Opinión

Vuela alto amigo ElXiko

1 diciembre, 2020 18:13

Que se marche de una vez este 2020. Año capicúa maldito. Hemos merendado con la triste noticia del fallecimiento de Francisco Pinhel, al que los amigos -se cuentan por miles- conocíamos como ElXiko, que ha emprendido el vuelo alto, de no volver ni mirar atrás. Su alma bondadosa ya surca el camino de la eternidad.

Con el alma rota por la muerte de un amigo, queda en el recuerdo -que durará lo que duremos los demás- la bondad, la amistad, el trabajo, la responsabilidad, la acogida... la alegría que insuflaba siempre a todo su equipo de la Câmara Municipal de Pinhel -donde era querido y respetado-. Pero también a quienes hacíamos presencia en ese entrañable municipio en los múltiples eventos que se celebran -y todos con la seña de identidad de Francisco-.

Ahora, cuando regresemos a Pinhel no tendremos con quién compartir ese vino blanco Siria fresquito. Ni tampoco reirnos por messenger de Facebook en la distancia, ni hablar de toros, tus queridas 'touradas', ni tampoco de rumbitas, ni flamenco al son de la guitarra y las palmas con ese gintonic fresco en las noches calurosas de Pinhel, en la Feria de Salamanca o en Valladolid. 

En el recuerdo, porque ElXiko ya es recuerdo entre los recuerdos, un día como hoy, a las puertas de un puente en Castilla y León y Salamanca y España -que tanto admirabas- me hubiera gustado, amigo Francisco, glosar una elegía a ese amigo que se fue, el rayo del sol hacia la tarde. Decían los antiguos que por qué preocuparnos por la muerte, si cuando ella es, nosotros no somos y cuando nosotros somos, ella no es. Quienes hemos sufrido la pérdida de algún ser querido, en mayor o menor intensidad hemos sido conscientes de que algo se va para siempre, pero también de que algo queda entre nosotros. Aunque solo sea el recuerdo de un pequeño instante, de un ínfimo momento irrepetible que, por serlo, se hace más vital en las minúsculas existencias. Decía que quienes hemos vivido esa angustia de la muerte cercana, nos hemos tenido que armar de valor para seguir adelante, para saborear la importancia de la vida, para, en fin, mirar de frente circunstancias adversas y volverlas del revés.

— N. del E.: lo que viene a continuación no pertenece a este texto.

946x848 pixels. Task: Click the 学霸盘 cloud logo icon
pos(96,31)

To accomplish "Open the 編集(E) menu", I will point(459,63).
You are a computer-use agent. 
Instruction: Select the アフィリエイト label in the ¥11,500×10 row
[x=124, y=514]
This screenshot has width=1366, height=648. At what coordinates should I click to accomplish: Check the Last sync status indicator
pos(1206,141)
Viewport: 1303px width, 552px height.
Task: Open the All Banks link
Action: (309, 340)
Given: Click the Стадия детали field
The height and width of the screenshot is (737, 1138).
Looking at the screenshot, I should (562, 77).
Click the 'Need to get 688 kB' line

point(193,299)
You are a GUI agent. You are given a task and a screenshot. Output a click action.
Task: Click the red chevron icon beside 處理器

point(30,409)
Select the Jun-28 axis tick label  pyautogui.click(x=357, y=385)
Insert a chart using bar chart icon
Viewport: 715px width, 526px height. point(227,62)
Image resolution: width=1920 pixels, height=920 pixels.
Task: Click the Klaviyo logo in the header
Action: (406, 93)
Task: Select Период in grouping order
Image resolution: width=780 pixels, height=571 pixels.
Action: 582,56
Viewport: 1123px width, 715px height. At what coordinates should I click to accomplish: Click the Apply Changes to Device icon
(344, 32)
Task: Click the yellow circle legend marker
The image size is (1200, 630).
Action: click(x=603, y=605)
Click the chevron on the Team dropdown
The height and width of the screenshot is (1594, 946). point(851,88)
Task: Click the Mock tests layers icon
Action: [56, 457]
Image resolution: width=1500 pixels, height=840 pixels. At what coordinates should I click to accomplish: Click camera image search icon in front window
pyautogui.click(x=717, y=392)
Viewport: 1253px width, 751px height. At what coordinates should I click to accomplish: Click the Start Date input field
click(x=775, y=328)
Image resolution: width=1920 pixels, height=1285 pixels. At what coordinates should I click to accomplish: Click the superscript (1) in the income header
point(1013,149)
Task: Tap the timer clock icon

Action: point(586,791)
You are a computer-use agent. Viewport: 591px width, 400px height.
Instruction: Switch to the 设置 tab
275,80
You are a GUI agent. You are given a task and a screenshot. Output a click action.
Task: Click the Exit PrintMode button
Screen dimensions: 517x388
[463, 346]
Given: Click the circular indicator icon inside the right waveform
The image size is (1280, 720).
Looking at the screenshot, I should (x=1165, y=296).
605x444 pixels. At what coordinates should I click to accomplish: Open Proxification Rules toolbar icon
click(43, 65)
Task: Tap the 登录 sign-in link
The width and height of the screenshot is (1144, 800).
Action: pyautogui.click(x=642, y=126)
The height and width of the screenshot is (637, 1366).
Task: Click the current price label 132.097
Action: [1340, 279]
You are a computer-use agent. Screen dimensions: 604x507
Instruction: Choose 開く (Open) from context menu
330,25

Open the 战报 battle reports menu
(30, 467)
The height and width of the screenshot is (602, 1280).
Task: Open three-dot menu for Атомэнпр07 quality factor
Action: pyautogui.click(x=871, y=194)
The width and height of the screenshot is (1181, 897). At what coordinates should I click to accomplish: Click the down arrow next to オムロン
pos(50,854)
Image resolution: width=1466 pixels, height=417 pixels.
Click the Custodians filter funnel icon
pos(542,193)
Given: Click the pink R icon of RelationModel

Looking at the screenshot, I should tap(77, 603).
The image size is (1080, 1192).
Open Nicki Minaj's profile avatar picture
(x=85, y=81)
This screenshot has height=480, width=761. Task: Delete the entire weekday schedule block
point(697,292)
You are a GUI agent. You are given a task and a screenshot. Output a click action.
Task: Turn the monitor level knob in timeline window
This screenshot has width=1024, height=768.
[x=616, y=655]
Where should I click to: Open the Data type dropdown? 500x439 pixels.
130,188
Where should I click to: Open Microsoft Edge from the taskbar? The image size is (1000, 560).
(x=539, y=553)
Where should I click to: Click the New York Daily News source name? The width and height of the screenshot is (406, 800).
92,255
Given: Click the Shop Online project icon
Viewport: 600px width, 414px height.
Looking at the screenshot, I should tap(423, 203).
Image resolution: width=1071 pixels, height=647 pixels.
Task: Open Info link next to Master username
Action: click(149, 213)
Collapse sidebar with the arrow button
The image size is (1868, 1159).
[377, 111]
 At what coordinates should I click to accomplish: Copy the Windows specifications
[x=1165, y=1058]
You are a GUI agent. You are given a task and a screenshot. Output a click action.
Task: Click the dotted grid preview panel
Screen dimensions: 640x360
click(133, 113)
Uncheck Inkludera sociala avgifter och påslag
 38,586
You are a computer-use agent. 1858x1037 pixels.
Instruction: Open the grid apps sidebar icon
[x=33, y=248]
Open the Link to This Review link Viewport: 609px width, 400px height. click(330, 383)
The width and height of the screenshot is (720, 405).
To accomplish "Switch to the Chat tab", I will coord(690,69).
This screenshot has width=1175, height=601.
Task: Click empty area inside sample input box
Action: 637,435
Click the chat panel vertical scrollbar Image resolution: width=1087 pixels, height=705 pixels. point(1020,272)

La marcha definitiva de un ser querido no debe servir más que para reafirmarnos como personas -como a ti, amigo Francisco, te hubiera gustado- para dar mayor consistencia a los pequeños momentos que son, en definitiva, los que empujan hacia adelante y nos hacer ver con ojos distintos esos instantes irrepetibles que, como piezas de un desencajado puzzle, forman la vereda por la que transcurre toda nuestra existencia. Por eso, amigo, que tu muerte se convierta en un canto a la vida. Porque tu eras música y vida. Descansa en paz, amigo Francisco.